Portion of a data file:
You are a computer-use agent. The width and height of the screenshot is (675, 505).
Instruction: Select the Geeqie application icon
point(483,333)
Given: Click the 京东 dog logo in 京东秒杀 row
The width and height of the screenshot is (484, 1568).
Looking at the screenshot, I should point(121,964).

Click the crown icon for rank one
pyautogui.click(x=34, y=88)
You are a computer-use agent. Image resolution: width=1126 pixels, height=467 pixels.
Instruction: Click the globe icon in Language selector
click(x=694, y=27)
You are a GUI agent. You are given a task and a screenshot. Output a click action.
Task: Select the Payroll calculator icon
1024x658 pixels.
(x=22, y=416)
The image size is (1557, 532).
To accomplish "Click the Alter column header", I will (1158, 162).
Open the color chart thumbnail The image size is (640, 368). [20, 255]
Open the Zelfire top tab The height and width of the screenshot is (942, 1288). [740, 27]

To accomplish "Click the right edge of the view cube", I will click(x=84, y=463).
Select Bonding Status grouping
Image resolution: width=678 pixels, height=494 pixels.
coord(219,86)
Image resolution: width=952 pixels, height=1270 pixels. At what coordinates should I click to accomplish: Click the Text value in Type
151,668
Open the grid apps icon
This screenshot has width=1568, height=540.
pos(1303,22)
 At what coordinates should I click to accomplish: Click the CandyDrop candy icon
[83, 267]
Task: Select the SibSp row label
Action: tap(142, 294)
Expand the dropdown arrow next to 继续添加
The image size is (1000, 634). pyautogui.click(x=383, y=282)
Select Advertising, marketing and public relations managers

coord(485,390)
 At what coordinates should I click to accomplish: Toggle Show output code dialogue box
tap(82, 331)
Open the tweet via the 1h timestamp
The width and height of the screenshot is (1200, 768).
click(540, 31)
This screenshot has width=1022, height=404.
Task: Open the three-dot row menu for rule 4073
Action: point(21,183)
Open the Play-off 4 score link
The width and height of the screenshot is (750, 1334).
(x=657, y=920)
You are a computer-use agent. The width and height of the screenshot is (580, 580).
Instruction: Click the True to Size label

• _Work to do_:
Can you print all of the data above again, line for line, without changing anything?

• _Full answer_:
You are a computer-use agent. The width and height of the screenshot is (675, 505).
Instruction: Select the Geeqie application icon
point(483,333)
Given: Click the 京东 dog logo in 京东秒杀 row
The width and height of the screenshot is (484, 1568).
Looking at the screenshot, I should point(121,964).

Click the crown icon for rank one
pyautogui.click(x=34, y=88)
You are a computer-use agent. Image resolution: width=1126 pixels, height=467 pixels.
Instruction: Click the globe icon in Language selector
click(x=694, y=27)
You are a GUI agent. You are given a task and a screenshot. Output a click action.
Task: Select the Payroll calculator icon
1024x658 pixels.
(x=22, y=416)
The image size is (1557, 532).
To accomplish "Click the Alter column header", I will (1158, 162).
Open the color chart thumbnail The image size is (640, 368). [20, 255]
Open the Zelfire top tab The height and width of the screenshot is (942, 1288). [740, 27]

To accomplish "Click the right edge of the view cube", I will click(x=84, y=463).
Select Bonding Status grouping
Image resolution: width=678 pixels, height=494 pixels.
coord(219,86)
Image resolution: width=952 pixels, height=1270 pixels. At what coordinates should I click to accomplish: Click the Text value in Type
151,668
Open the grid apps icon
This screenshot has width=1568, height=540.
pos(1303,22)
 At what coordinates should I click to accomplish: Click the CandyDrop candy icon
[83, 267]
Task: Select the SibSp row label
Action: tap(142, 294)
Expand the dropdown arrow next to 继续添加
The image size is (1000, 634). pyautogui.click(x=383, y=282)
Select Advertising, marketing and public relations managers

coord(485,390)
 At what coordinates should I click to accomplish: Toggle Show output code dialogue box
tap(82, 331)
Open the tweet via the 1h timestamp
The width and height of the screenshot is (1200, 768).
click(540, 31)
This screenshot has width=1022, height=404.
Task: Open the three-dot row menu for rule 4073
Action: point(21,183)
Open the Play-off 4 score link
The width and height of the screenshot is (750, 1334).
(x=657, y=920)
You are a computer-use agent. The width and height of the screenshot is (580, 580).
Instruction: Click the True to Size label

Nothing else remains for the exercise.